Sunday, 1 June 2014

State of confusion

I've seen Denise Rowlands's State of Confusion sim pop up in a couple of blogs recently and decided I'd go take a look with my camera, now that I've blown the dust off it.



The sim is located next to Crash Boat, which is, in fact, where your teleport touches you down, just outside an old railway station created by Denise.  Follow the road across the track (exercising due caution, obviously) and eventually you find yourself on a narrow wooden jetty which leads you across the sim border and onto the first of the islets.  Take a moment to appreciate the couple of food stalls (by The Biscuit) on the sea front first, though.  Actually, if you're on a diet, don't.



The three islets which comprise the sim are open, sandy isles spotted with palm trees.  Each has a single feature: on the first the ruins of a house by Kendra Zaurak; on the second an incredibly detailed rise of Alex Bader's plants and moss-covered logs and one of those source-less waterfalls that ever-so slightly irritates me (my bad, entirely); on the third a gorgeous beach bar by Eduardos Ducatillon.

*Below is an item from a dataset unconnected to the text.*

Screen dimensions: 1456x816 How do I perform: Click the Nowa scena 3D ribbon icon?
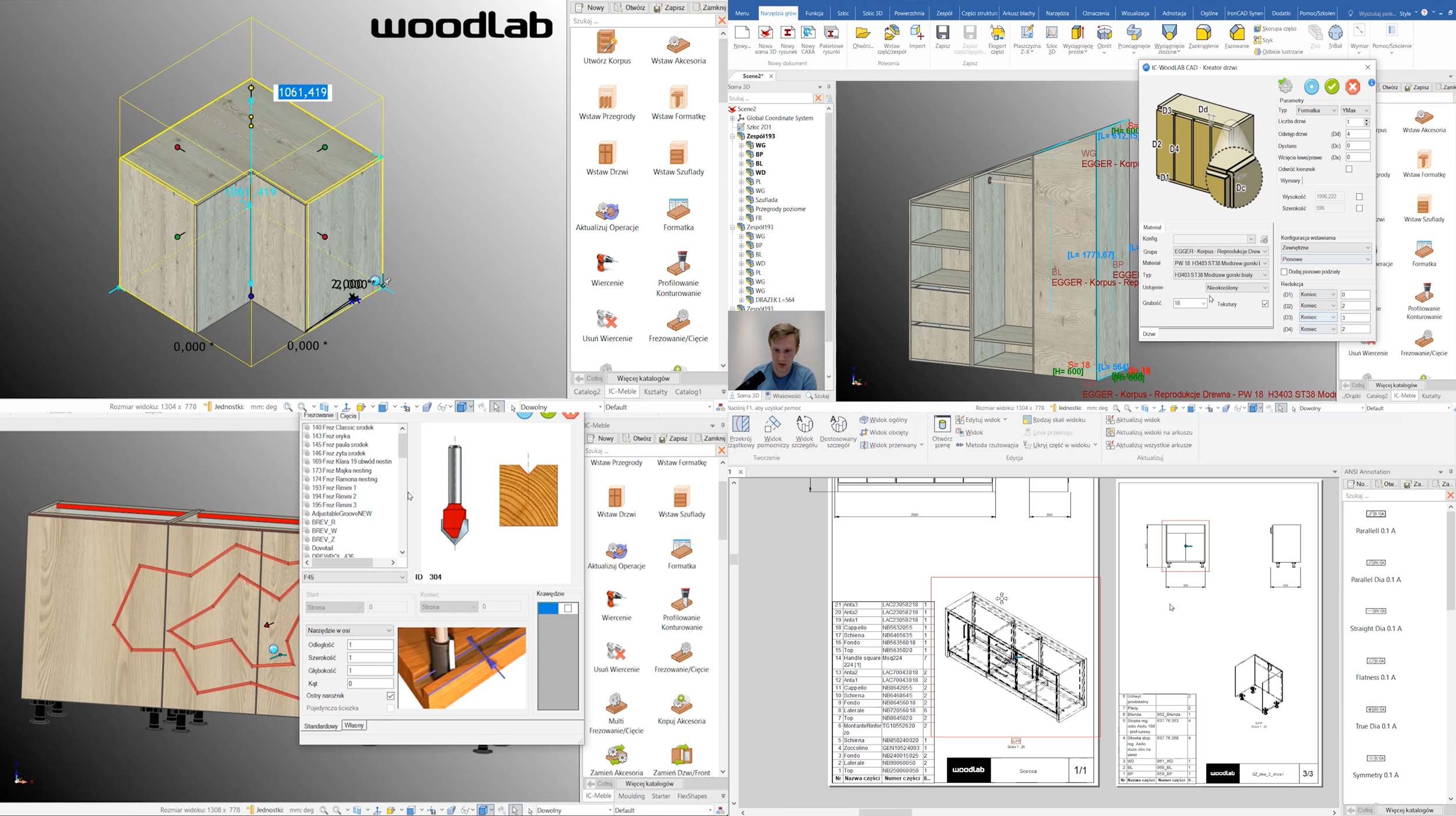[x=765, y=33]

As always with such sims, it's the space between these various gorgeous 'sets' that turns it from a showroom into a place.  Whilst the second islet's feature is so detailed that it feels just a little incongruous there to me, the overall balance between detail and space is well managed.  There's some very subtle details too, like the rock pools and the seaweed waterlines.



Ultimately, however, it was the wooden bridge connecting the second and third islets that I spent the most time on in this lonely, yet lovely, sim.  There's just something about a bridge, a view and solitude that's very hard to top.